[Collected data entries]
= = = =

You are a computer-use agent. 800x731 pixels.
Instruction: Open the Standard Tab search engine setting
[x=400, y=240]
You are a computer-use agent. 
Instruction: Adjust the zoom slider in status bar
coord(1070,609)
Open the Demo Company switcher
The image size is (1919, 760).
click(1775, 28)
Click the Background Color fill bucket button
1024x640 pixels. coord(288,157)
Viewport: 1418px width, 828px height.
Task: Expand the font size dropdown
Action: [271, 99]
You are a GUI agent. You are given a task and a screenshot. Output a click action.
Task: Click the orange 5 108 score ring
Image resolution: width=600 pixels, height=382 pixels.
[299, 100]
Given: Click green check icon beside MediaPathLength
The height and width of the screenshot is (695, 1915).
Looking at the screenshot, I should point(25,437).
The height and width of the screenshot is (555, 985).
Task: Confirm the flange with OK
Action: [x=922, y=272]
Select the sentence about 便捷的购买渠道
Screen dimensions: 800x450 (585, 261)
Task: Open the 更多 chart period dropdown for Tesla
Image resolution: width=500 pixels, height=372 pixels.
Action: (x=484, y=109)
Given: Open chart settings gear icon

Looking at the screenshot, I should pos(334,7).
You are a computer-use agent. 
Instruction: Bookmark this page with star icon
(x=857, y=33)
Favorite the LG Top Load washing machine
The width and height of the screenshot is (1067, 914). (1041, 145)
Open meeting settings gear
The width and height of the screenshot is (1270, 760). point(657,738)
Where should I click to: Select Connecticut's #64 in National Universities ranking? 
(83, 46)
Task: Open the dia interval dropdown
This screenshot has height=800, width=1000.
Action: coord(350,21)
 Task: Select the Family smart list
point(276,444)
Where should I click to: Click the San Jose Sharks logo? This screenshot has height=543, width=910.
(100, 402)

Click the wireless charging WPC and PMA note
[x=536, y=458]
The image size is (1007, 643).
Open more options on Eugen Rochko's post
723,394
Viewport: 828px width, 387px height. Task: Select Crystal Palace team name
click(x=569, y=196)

= = = =

§ **PROMPT**
List the lines of the entries that include "agent".

§ **EXERCISE RESULT**
You are a computer-use agent. 800x731 pixels.
You are a computer-use agent. 
You are a GUI agent. You are given a task and a screenshot. Output a click action.
You are a computer-use agent. 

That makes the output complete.